Virtualization is a concept that has grown very rapidly in the last decade, especially amongst casual, home users. It makes sense, too, considering that the hardware available to the average user these days is capable of running multiple instances of an operating system with ease, even if you need a high-end machine for that. Also, the segregation of operating systems themselves has grown to a point where you do tend to want to try out the offerings of one, but don’t really want to switch your primary OS, where again virtualization comes to the rescue. The same concept has been trickling down to smartphones as well.
When we look at it from the perspective of evolution of computing, it only seems natural and logical; our daily drivers in technology are becoming smaller by the day (tablets, for instance, replacing traditional notebooks, especially the hybrids), and portable computing in the next “in” thing.
Seeing as how smartphones are no longer merely communication devices but so much more, there doesn’t seem to be a reason why they shouldn’t sport the ability to run multiple operating systems. The same concept has been there for a while in Android already, in the form of dual booting ROMs that allow you to imitate a multi-boot set up akin to desktops. Now, a team of students from St. Petersburg University of Russian Academy of Sciences in tandem with Parallels (a virtualization company) has demoed a video of Samsung’s Galaxy S II running two ROMs side by side, at the same time.
Originally posted on the Russian blog Rozetked.ru, the video shows that the device is running two instances of Android at the same time, which can be interchanged on the fly. What’s more, the hardware resources are shared between the two, evident from the fact that they switch to the second while continuing to play music from the first. The hardware performance seems pretty decent, while the team behind the project claims only 10% hit to battery life by running two instances simultaneously. They also claim that with the GS II’s 1GB of RAM, memory is sufficient for both the ROMs to continue running side by side.

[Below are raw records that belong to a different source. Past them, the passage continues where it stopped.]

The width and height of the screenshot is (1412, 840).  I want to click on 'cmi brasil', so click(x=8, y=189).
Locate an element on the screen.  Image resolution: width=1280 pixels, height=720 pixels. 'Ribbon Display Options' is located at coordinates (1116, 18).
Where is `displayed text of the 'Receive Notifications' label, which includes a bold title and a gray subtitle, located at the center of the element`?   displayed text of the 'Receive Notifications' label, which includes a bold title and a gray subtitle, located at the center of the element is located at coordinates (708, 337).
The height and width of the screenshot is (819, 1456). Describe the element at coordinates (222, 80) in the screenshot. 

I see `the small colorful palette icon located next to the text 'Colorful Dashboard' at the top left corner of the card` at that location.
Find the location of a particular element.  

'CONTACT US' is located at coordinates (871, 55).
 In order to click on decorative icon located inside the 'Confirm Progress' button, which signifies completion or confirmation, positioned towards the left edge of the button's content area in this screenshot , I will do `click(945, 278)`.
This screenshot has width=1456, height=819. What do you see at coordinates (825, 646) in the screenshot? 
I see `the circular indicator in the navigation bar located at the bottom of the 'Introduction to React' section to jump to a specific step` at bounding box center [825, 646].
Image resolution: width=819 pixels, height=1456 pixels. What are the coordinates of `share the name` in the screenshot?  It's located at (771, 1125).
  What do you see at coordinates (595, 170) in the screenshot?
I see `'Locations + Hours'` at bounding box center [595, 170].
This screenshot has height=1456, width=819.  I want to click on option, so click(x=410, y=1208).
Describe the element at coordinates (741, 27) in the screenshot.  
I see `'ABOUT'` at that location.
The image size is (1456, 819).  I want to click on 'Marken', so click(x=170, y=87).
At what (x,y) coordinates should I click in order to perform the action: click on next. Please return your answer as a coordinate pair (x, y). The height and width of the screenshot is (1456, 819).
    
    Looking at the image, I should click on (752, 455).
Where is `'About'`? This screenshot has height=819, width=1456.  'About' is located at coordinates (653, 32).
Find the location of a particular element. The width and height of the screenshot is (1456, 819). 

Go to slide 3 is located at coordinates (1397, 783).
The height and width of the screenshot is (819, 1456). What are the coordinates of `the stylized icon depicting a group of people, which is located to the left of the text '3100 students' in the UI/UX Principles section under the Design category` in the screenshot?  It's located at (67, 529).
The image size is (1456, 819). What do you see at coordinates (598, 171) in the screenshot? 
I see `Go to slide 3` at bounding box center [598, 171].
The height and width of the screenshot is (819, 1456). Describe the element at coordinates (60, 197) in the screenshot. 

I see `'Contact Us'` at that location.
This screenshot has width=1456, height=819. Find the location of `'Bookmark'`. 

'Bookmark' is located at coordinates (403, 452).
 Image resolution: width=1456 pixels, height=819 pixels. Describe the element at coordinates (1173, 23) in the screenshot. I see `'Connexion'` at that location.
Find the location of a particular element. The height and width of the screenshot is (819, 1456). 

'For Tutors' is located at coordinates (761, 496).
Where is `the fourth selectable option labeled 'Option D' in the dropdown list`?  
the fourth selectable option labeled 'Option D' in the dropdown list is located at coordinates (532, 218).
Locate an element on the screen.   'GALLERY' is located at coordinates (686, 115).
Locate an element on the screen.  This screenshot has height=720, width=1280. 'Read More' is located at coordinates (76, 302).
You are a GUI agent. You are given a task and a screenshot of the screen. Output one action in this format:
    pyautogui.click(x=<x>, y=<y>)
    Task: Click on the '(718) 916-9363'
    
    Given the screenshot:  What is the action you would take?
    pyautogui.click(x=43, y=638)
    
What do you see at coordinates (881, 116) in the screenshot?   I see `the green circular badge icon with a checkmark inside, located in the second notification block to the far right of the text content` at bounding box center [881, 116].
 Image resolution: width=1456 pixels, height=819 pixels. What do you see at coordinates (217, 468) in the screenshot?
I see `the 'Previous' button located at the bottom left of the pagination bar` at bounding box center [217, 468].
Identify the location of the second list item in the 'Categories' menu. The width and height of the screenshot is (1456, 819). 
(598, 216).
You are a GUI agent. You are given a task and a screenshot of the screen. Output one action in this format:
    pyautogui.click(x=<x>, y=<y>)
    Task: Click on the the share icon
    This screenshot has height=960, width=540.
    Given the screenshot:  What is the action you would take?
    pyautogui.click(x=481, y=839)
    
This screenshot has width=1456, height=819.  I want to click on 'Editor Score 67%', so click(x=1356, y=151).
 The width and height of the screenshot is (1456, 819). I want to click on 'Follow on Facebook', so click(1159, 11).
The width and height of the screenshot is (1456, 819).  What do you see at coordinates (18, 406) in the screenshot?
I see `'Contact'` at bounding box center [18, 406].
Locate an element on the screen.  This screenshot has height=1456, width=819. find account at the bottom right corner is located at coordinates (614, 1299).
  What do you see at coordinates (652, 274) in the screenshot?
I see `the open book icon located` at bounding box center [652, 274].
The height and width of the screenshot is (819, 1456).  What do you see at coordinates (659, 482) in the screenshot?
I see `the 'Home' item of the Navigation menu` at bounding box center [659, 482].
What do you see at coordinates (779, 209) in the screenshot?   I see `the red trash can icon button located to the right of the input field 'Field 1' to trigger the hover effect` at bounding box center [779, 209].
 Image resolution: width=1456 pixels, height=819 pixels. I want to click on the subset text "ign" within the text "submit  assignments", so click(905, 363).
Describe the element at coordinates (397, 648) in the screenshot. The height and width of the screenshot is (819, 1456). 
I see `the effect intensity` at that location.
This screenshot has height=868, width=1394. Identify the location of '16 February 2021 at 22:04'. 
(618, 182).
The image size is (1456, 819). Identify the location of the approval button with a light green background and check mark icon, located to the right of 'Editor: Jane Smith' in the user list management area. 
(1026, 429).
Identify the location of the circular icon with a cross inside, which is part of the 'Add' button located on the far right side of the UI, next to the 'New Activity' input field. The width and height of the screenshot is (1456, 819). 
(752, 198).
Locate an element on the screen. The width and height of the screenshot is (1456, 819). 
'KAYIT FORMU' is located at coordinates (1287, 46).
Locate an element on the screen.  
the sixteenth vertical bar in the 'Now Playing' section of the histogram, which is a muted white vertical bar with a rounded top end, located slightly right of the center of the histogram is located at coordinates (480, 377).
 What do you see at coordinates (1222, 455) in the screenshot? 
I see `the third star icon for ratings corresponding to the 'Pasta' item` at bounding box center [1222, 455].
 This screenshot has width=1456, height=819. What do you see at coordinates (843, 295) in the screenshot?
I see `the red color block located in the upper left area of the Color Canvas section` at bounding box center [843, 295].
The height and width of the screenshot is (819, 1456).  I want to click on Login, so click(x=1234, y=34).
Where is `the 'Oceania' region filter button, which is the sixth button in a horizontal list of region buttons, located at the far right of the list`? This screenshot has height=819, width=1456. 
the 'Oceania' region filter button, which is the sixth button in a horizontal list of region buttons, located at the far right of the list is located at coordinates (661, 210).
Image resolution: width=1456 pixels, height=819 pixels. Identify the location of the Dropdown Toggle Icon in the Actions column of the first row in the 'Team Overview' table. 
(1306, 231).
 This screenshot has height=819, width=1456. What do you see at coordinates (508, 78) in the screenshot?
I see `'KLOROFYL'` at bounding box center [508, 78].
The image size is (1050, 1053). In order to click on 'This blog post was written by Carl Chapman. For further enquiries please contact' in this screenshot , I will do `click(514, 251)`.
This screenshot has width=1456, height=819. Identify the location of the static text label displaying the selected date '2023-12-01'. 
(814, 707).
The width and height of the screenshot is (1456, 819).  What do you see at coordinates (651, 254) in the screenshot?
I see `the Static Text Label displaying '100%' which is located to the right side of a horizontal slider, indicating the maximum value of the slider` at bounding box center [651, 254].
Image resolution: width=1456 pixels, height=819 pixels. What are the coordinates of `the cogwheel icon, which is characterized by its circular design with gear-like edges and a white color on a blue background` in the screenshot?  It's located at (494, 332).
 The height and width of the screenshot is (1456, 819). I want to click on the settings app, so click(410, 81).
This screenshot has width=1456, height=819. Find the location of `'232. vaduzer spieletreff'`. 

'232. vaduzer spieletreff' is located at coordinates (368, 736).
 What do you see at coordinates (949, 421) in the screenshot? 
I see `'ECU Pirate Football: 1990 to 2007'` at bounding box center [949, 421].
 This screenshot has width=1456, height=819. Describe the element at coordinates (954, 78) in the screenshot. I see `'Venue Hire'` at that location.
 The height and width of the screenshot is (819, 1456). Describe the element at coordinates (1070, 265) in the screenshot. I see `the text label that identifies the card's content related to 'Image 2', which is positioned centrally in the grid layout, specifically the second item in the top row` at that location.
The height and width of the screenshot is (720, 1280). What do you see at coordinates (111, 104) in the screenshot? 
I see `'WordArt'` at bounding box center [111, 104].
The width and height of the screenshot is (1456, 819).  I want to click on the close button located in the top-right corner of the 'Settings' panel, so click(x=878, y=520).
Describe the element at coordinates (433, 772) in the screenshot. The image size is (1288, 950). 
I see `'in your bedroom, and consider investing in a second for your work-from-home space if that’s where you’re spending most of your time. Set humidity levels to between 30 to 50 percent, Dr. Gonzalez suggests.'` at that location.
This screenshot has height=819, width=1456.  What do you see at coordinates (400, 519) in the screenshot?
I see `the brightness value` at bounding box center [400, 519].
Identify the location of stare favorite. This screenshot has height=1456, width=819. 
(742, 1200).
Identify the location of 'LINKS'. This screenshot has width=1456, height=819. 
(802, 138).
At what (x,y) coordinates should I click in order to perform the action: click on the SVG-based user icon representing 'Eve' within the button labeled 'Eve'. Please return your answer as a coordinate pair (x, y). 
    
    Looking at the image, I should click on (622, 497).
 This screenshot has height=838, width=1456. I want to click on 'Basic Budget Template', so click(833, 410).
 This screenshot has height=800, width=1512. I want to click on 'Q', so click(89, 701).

Whilst the concept is truly exciting and first of its kind, it has to be understood that it’s in very experimental stages, and it may be a long time before it becomes available to the casual user, if ever. Even so, there might be hard to find practical uses for such a virtualized environment. While great for developers and ROM testers, an average user might be left questioning why they would want to subject their device to this treatment when they don’t really have a usage scenario for this. Nevertheless, the concept is intriguing, and we’ll definitely keep a keen eye out for the development on this one.